While many modern wedding traditions, like diamond engagement rings, were created by the wedding industry to harvest that wedding dollar, the custom of the bridal party all wearing matching dresses isn't a new tradition created to torture your nearest and dearest gal pals. It actually dates back further — much further.
According to Mental Floss, the tradition of matching bridesmaids dresses is actually an ancient one. "Beginning around Ancient Roman times (when the idea of a bridal party first arose), bridesmaids would not only dress like each other, but also just like the bride, covering the altar with nearly indistinguishable ladies. And that was the point: the bridesmaids were decoys." Yep, the tradition of matching bridesmaids dresses was created to ward off ancient wedding crashers — both living, and (wait for it... ) dead.
"Any glad tidings had the potential to attract evil spirits, for one thing —and then there were all the would-be grooms the bride had turned away.
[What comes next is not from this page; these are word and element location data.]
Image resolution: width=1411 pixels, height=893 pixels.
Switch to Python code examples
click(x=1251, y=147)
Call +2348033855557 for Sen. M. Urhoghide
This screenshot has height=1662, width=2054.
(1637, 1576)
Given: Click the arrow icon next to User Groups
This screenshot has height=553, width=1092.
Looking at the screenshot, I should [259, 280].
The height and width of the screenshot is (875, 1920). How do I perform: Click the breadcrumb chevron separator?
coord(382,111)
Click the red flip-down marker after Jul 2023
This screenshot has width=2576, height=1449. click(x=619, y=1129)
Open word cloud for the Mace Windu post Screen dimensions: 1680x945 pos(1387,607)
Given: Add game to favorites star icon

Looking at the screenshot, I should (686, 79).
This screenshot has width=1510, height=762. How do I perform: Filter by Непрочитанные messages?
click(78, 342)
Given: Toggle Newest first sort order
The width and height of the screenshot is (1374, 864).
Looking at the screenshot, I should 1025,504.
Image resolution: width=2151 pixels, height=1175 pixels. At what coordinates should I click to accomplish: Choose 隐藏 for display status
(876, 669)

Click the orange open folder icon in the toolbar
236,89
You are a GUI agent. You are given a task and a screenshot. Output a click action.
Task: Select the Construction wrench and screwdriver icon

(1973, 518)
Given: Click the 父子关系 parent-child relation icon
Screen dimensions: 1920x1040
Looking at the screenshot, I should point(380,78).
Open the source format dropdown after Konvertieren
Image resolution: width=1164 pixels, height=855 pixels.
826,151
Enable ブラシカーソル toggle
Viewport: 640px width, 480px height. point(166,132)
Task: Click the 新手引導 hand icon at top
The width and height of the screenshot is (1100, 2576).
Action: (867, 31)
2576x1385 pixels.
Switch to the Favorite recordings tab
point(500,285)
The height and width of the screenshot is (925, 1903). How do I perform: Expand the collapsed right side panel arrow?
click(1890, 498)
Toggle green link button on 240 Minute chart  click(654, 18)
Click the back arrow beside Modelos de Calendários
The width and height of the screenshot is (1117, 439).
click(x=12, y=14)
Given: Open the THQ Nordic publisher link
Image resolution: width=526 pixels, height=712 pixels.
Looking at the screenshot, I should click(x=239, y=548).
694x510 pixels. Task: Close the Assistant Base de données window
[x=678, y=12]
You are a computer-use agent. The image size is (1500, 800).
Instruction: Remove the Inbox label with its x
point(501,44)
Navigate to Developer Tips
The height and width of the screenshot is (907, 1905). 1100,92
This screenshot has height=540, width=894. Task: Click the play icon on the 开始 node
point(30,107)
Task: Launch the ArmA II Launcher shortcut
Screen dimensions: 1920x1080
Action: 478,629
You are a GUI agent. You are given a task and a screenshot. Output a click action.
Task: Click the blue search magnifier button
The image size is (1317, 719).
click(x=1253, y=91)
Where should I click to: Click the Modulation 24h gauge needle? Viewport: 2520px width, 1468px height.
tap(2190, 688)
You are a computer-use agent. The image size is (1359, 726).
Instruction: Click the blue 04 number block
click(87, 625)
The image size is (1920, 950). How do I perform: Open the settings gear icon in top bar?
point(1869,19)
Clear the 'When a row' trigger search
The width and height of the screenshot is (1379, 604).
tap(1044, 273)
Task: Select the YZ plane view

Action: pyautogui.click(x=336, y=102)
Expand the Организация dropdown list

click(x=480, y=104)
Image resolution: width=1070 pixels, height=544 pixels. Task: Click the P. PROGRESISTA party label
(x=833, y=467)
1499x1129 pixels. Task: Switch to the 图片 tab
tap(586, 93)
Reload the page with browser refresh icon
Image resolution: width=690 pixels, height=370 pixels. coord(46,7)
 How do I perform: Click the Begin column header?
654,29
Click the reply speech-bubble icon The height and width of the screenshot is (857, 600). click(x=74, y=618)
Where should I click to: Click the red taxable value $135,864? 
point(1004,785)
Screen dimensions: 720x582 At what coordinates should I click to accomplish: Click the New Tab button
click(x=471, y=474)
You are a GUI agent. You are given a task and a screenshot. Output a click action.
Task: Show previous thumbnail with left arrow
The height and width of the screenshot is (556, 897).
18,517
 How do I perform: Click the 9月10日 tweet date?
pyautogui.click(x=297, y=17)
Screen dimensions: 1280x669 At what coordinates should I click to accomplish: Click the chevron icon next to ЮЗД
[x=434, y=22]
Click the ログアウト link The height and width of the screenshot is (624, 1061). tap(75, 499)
So to keep the bridal couple safe from demons and angry, rejected men, they dressed their friends in matching wedding attire. The theory was that the bevy of brides would confuse any malcontents long enough for the happy couple to get their vows on," reports Mental Floss.
As for the bride wearing white? Edwina Ehrman, who curates fashion and textiles for the Victoria & Albert museum in London, told Quartz that it was all about status. "White was a very, very expensive colour, and most people couldn’t afford to have a white dress in their wardrobe,” she explained. “So it was a special colour, a prestigious colour,” which led to it becoming a popular color for wedding dresses, in addition to fabrics woven with metal threads, like gold and silver. But it was Queen Victoria’s decision to wear white when she married Prince Albert in 1840 that really solidified the tradition, Quartz reports. This also explains why the white dress also became a symbol of chastity.
So, there you have it. Matching bridesmaids dresses isn't just the wedding industry trolling the bride's friends, but rather, a real life example of us doing as the Romans do. Honestly, it’s kind of changed how I feel about the tradition, and serious bonus points for warding off demonic wedding crashers. Better safe than sorry.